Abstract

We read Price et al.'s report discouraging use of the laryngeal mask (LMA) during percutaneous dilatational tracheostomy with interest 1, as we have used a LMA Unique™ for this technique as standard practice for over a year. None of the 32 unselected critically ill patients that we have treated so far have experienced significant deterioration of cardiorespiratory function, and we have only experienced problems with the airway seal in one patient, who had a body mass index of over 30 kg.m−2 and required high ventilatory pressures, for whom tracheal intubation was required. We have used the correct size of LMA according to the manufacturer's instructions, but stabilise it by routinely inserting a cylinder of gauze on each side and securing it with tape.
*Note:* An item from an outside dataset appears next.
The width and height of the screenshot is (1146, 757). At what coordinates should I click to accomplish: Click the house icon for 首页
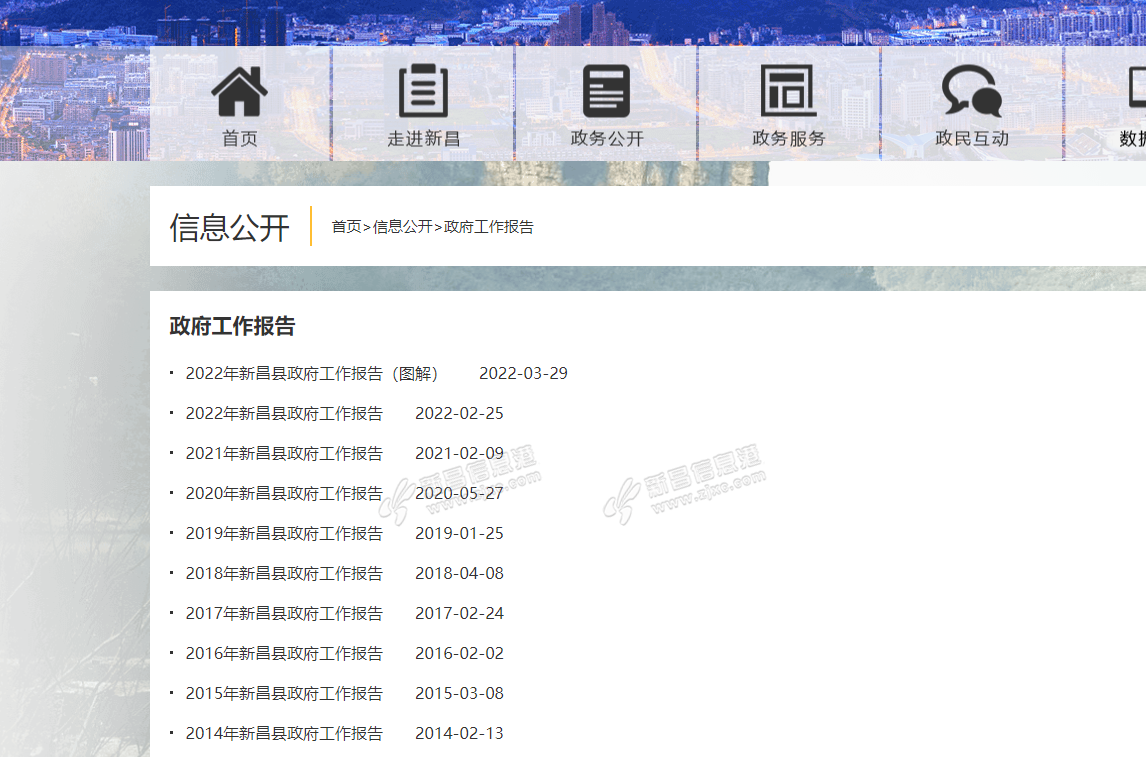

This reduces air leak, avoiding any clinically relevant derecruitment during tracheostomy. Subsequent fibreoptic bronchoscopy enables transillumination of soft tissue and tracheal structures at the tracheostomy site, as previously identified by clinical and ultrasonographic examination, and confirms correct placement of the PercuTwist tracheostomy tube, under direct vision. We suggest, therefore, that the problems Price et al. report may be due to either their choice of the LMA Supreme™ or their patient selection. Furthermore, we disagree with the authors that positioning the tracheal tube above the vocal cords during tracheostomy is safe, because this ‘traditional’ method does not guarantee airway protection, can facilitate complete tracheal tube dislodgment with potentially severe consequences, and could lead to cuff-related damage to the laryngeal structures. Price et al. are to be congratulated on adding valuable evidence to the published data in this area, but as our experience shows, it is too early to discount LMA-assisted percutaneous dilational tracheostomy as a safe alternative to ‘traditional’ tracheostomy.